Nach Angaben der regierungsnahen Tageszeitung "Le Figaro" hat Sarkozy vorgeschlagen, den umstrittenen "Vertrag für die Erstanstellung", der für Mitarbeiter unter 26 Jahren eine zweijährige Probezeit ohne Kündigungsschutz vorsieht, einen Monat lang aufzuschieben, um Anpassungen mit den Sozialpartnern auszuhandeln. Dann erst könne man ihn probeweise für sechs Monate anwenden, um zu sehen, ob er tatsächlich Jobs schafft. Sarkozy fügte als kaum getarnte Drohung hinzu, dass er sich in Bezug auf seine Regierungsbeteiligung frei fühle, wenn man den Vorschlägen kein Gehör schenken solle. Wenn unter Sarkozys engen Mitarbeitern auch kaum jemand an eine unmittelbare Demission des Innenministers glaubt, so scheint ein vorgezogenes Ausscheiden von der Regierung dennoch möglich. Ursprünglich hatte Sarkozy geplant, Ende 2006 oder Anfang 2007 auf das Ministeramt zu verzichten, um sich ganz auf den Präsidentenwahlkampf konzentrieren zu können.

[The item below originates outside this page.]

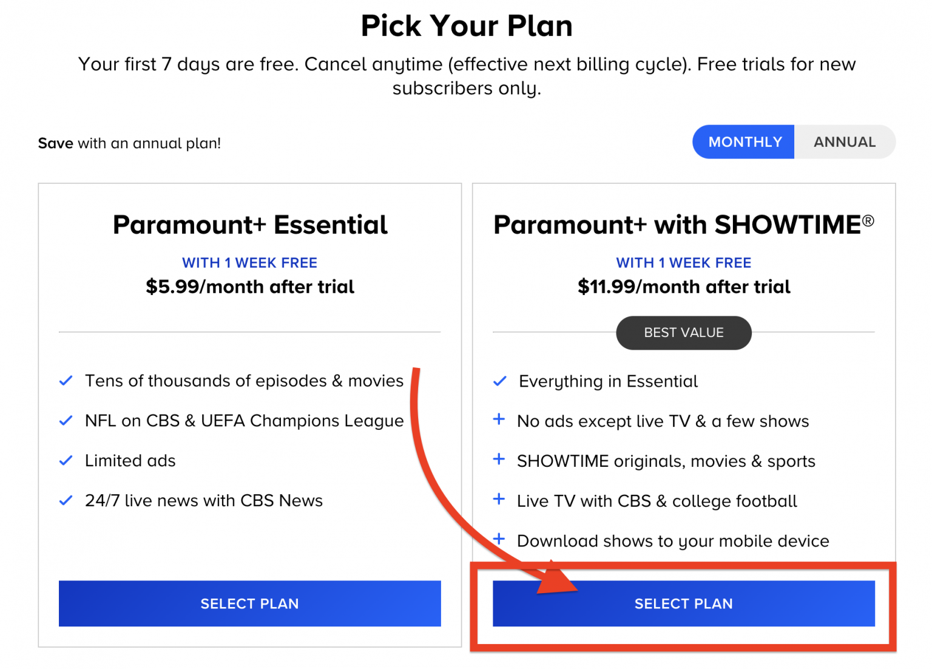Click the $11.99/month after trial price
932x669 pixels.
click(x=683, y=287)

Vorentscheidung für Präsidentenwahl

Sarkozy ist sich wie de Villepin bewusst, dass sich der erste Durchgang im Rennen um den Elysee-Palast bereits jetzt in Bezug auf den Sozialkonflikt um den Kündigungsschutz abspielt. Wenn der Premier nicht siegreich aus dem Kräftemessen mit Gewerkschaften, Studenten und Oppositionsparteien hervorgeht, würde das wohl bedeuten, dass er den Wahlkampf schon vor seinem Beginn verloren hat. Zahlreiche politische Beobachter vermuten, dass de Villepin gerade deshalb um keinen Zoll nachgeben will. Der Innenminister und seine Anhänger interpretieren den Willen ihrer Wähler dagegen in dem Sinn, dass sie eine rasche Lösung des Konflikts anstreben. Gestärkt werden die Anhänger Sarkozys durch die schwere Verletzung eines Gewerkschafters bei Zusammenstößen mit der Einsatzpolizei am vergangenen Samstag.